Photo: Megan Iampietro


It seemed unlikely that 32-year-old Daniel Fleetwood of Spring, TX, would get to see Star Wars: The Force Awakens. As first reported in People, Fleetwood’s terminal cancer diagnosis (spindle cell carcinoma, which originates in the skin or in tissues that line or cover internal organs) had taken over 90% of his lungs.

"Growing up, I would watch the [Star Wars] movies over and over and analyze every little detail,” Fleetwood told People. “I hope I get to see what happens."

He and his wife, Ashley, took to social media, creating the #ForceForDaniel Twitter campaign in the hopes he might get to see the film. It worked. Fleetwood watched an early cut of The Force Awakens from his living room last Saturday. Director J.J. Abrams himself placed a spirit-lifting call to Fleetwood.

When I heard about this, one word flew into my mind straight away: “Mom.”

My mom, Martha, was an amazing person. The center of not just my immediate family, but our extended brood of cousins, aunts, and uncles, Mom was equal parts loving and super-cool. She lived in flannel shirts and jeans, played Joni Mitchell and Zeppelin records, baked the best pies on Planet Earth, and kept us all feeling cared for without ever being too effusive.

When she was diagnosed with uterine cancer in the late ’90s, none of us could imagine life without her. My father jumped into caretaker mode in the most heartfelt, “all-in” way. My sister, Megan, did everything she could to be there for Mom. Me? I was graduating college and had no real idea what I could do, except call often, tell dumb jokes, and say “I love you” a lot. For all of us, bringing Mom some joy and returning a lifetime’s worth of love was of paramount importance.

Now, my mom and sister had read the first two Harry Potter books and totally loved them. (Mom was kind of an Anglophile, so that’s no surprise.) “Mom and I had been waiting for that first Harry Potter movie [Harry Potter & the Sorcerer’s Stone] to come out,” Meg recalls. But by March 2002, the cancer was getting bad and Mom was on the hospice floor of Norwalk Hospital, in Connecticut. There was pretty much no chance she would still be around to see Harry, Ron, and Hermione make it to the big screen.

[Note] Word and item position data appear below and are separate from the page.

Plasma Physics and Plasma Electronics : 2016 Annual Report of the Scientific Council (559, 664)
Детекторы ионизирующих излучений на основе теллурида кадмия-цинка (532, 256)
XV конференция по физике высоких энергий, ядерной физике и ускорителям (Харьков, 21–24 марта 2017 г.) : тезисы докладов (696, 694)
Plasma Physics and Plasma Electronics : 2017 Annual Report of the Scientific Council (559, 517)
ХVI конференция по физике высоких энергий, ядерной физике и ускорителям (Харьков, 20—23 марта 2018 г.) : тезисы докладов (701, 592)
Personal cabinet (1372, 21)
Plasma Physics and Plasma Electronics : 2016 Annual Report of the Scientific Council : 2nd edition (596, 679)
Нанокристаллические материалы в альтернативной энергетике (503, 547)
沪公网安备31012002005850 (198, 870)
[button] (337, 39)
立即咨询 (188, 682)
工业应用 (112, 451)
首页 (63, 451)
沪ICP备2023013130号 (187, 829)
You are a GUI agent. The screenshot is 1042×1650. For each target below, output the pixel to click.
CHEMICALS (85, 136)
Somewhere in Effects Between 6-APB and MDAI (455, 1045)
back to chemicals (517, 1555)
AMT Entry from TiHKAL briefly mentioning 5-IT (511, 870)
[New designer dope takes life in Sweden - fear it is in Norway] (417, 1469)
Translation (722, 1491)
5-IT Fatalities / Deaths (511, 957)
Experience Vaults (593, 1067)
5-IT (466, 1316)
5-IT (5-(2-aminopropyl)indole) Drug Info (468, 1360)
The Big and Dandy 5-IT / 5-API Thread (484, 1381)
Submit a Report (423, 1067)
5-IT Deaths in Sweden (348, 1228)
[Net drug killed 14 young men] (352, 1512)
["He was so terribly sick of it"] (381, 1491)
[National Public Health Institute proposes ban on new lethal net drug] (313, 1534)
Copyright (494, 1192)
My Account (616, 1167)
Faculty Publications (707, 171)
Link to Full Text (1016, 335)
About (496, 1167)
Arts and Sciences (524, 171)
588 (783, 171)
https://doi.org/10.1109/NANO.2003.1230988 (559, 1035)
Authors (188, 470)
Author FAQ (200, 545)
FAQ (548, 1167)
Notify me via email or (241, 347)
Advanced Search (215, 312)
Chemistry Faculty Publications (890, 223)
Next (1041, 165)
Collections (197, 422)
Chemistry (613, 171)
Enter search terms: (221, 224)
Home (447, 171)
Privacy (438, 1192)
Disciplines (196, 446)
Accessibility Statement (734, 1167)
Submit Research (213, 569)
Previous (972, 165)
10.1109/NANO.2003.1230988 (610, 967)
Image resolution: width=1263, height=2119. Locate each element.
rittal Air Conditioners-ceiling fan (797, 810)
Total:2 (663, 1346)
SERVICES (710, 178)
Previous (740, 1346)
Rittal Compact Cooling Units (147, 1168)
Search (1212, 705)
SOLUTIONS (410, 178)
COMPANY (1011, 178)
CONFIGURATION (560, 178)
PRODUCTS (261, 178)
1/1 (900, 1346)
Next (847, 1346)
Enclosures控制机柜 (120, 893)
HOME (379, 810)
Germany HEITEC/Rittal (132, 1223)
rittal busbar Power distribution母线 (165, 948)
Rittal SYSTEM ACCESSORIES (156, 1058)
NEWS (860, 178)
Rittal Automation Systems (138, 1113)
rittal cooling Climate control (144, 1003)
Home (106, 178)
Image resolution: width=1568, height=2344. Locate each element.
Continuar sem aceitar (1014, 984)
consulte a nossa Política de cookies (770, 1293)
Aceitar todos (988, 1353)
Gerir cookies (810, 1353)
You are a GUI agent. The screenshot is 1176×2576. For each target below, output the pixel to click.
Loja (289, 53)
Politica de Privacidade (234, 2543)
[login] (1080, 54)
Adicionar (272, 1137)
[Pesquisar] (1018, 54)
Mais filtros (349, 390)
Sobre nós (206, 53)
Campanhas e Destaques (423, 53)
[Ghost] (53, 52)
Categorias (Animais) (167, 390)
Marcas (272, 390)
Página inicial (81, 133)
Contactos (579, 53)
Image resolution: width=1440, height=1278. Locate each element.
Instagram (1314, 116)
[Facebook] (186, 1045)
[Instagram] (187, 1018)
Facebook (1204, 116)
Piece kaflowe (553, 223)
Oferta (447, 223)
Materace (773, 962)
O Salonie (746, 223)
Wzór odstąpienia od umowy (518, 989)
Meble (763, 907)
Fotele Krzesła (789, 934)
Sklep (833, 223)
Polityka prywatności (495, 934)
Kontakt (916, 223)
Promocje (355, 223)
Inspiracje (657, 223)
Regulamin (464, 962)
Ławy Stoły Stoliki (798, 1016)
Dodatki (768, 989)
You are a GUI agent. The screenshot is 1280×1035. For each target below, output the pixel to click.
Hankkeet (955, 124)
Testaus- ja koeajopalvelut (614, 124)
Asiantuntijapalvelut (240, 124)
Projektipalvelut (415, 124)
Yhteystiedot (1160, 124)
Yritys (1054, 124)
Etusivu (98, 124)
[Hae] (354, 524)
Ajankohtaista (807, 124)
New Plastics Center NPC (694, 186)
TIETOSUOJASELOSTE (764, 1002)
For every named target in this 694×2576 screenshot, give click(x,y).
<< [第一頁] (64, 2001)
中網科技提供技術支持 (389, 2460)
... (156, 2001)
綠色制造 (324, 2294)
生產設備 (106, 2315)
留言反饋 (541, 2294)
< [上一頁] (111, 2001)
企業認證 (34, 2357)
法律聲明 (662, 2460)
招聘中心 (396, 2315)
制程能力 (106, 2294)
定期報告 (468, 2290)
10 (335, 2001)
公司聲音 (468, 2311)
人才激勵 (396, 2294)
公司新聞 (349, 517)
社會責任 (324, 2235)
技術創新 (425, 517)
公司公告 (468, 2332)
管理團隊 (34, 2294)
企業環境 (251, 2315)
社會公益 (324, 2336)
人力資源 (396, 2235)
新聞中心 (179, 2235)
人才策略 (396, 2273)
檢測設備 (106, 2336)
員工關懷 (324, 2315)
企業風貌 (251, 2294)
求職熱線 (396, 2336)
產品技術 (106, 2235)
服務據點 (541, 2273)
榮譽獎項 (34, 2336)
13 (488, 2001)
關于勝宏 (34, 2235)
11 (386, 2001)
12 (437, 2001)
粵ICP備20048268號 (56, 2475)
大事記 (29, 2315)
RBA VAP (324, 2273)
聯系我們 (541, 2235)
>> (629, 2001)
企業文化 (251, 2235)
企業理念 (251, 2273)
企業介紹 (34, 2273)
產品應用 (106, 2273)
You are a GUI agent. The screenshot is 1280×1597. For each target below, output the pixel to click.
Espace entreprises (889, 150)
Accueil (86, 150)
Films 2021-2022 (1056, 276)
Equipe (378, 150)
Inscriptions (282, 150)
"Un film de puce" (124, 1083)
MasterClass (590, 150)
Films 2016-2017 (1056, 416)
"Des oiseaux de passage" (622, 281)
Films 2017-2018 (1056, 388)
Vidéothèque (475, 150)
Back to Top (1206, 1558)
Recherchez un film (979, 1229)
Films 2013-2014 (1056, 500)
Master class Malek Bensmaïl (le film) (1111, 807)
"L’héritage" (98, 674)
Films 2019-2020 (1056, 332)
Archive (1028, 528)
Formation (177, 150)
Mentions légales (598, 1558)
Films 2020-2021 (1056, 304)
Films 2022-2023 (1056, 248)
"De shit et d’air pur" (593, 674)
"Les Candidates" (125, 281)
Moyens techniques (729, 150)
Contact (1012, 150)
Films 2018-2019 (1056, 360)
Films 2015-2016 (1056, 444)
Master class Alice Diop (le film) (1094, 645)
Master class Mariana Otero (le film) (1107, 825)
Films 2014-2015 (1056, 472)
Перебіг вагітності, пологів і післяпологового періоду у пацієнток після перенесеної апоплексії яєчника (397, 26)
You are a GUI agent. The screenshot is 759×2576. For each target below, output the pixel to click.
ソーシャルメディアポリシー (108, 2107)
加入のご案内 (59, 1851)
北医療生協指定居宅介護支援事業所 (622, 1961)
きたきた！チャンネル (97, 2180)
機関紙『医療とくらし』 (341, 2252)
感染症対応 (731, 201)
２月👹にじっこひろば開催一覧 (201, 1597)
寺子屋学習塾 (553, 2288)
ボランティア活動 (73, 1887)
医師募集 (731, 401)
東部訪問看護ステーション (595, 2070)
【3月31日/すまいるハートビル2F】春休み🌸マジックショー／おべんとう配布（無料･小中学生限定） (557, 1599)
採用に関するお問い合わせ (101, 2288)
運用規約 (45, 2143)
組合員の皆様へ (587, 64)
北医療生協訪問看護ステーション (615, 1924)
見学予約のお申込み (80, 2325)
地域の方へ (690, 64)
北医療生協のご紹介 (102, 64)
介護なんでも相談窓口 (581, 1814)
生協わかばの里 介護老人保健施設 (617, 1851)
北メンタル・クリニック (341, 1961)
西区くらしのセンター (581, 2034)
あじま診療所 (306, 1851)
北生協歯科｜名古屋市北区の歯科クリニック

Okay, here’s where it gets good. Upon hearing the situation, two of Megan’s friends, Jason and Sonya, figured there was something they could do. The two were friends with a family member of Chris Columbus, the film's director. A few pulled strings later, and suddenly we were in possession of an early screener copy of Harry Potter & the Sorcerer's Stone. “We had a TV with a VCR wheeled into her room for us to watch it,” Megan recalls. “It meant so much to me that they had done that for us...that she could see it and also that I could watch it with her.”

What moves me about this, as well as the tale of Daniel Fleetwood and The Force Awakens, isn’t the Hollywood factor. It’s that some good people took a bit of time out and cared enough to see what they could do to help. Meg’s friends, as well as Mr. Columbus, extended a kind gesture when my mom needed it. I still remember that, 13 years later, as one of the coolest things anyone’s ever done for my family.

All we wanted back then was to see Mom smile her beautiful smile in the midst of all that "finality." For a day, she was riding high like Harry Potter. A little kindness goes a long way.